Chronic disease management

Disease management is defined as the long-term treatment of a chronic illness through integrated delivery of care in order to improve health outcomes and patient satisfaction and to reduce the cost of care.42 In addition to educating patients and empowering them in their own self-care, this approach emphasizes well-designed and innovative clinical information systems and evidence-

based guidelines for clinicians, with feedback and ongoing quality improvement. It is important that providers participate in formulating guidelines, checklists, automated reminders, tracking systems, data profiling, and case management services that are readily accessible at the point of care. Health care organizations with established infrastructure networks have achieved better outcomes and NCQA and quality benchmarks, and they have shown improved provider and patient satisfaction scores.43 Patients thus treated are indeed healthier and consume fewer resources through decreased complications, hospitalizations, and emergency care.44 Cost savings and efficiency of care have been demonstrated as well. These strategies work best when provision of services can be coordinated in a well-knit organizational infrastructure. Population-based strategies emphasizing interventions grounded in solid, published evidence, creating diabetes registries, disseminating supporting software, and giving prompt feedback to providers are useful in favorably influencing key measures of health and quality.45 It has been easier to emphasize preventive care in such settings.

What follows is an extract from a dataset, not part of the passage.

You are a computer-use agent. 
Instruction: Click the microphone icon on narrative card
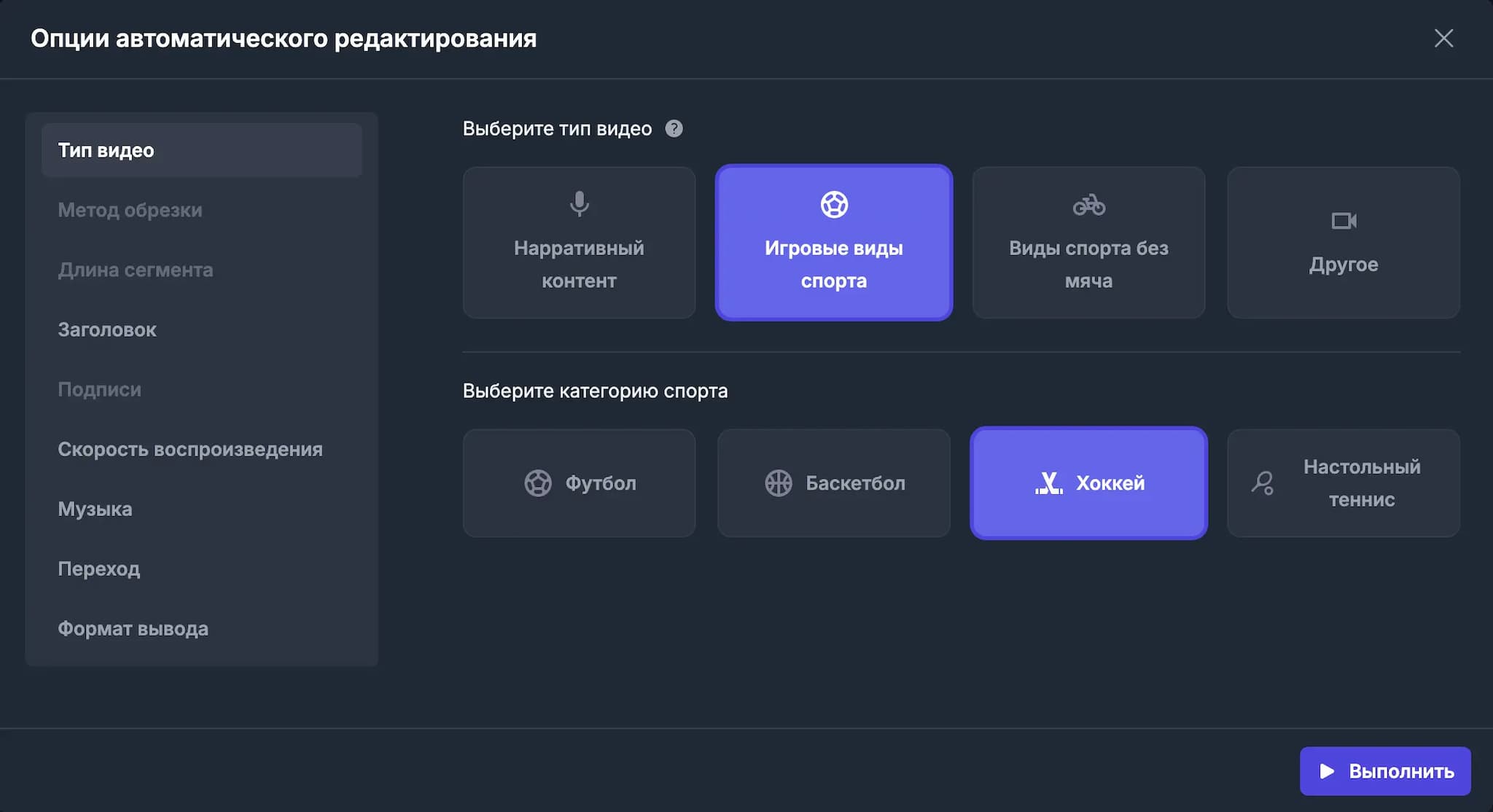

Diabetes centers, outpatient clinics, and specialty care

Although controversy about the role of generalists and specialists in the treatment of diabetes still exists, the increasing complexity of care and need for expertise requires a critical reevaluation of this arena. Patients with type 1 diabetes do consistently better in the hands of specialists.46 Patients with type 2 diabetes, however, do not appear to have a substantial difference in outcomes when cared for by specialists.47 However, few studies have considered differences in patient demographics and type. A recent study showed that longitudinal care in a diabetes outpatient clinic (DOC), where patients establish an ongoing relationship with a diabetologist, correlated with improved outcomes.48 Overall, DOC care led to better attainment of cholesterol levels and other intermediate targets. A recurrent theme is that the consistent, mutually trusting, comfortable interaction with the same provider yields superior results.49 Minimizing variations in quality of care in the specialist setting may therefore be a strategy for improving diabetes management. Other important measures to be incorporated include efficient, coordinated delivery of health care, a hassle-free referral process, identifying and rectifying inappropriate care, utilizing new information systems, improving cost-effectiveness, and employing nonphysician clinicians such as PAs.50

Conclusion

Diabetes and its attendant comorbidities pose a significant and increasing health burden, with the potential to become a huge health care crisis in the near future. Type 2 diabetes, obesity, the metabolic syndrome, and cardiovascular problems are closely related, and they are increasing globally. Confronting this epidemic requires concerted attention directed at lifestyle change to promote healthful behaviors and an aggressive, multifaceted treatment approach to minimize complications and disability. Despite the availability of knowledge, treatment options, and technology, there is a significant gap between commonly accepted metabolic goals and the actual care of patients with diabetes. Implementing multitargeted, interdisciplinary interventions through a collaborative approach holds promise and can be adapted to diverse primary care settings. All professionals working in a clinical setting should be in the vanguard of efforts to formulate a viable, long-term strategy to confront diabetes, its devastating complications, and its enormous economic toll.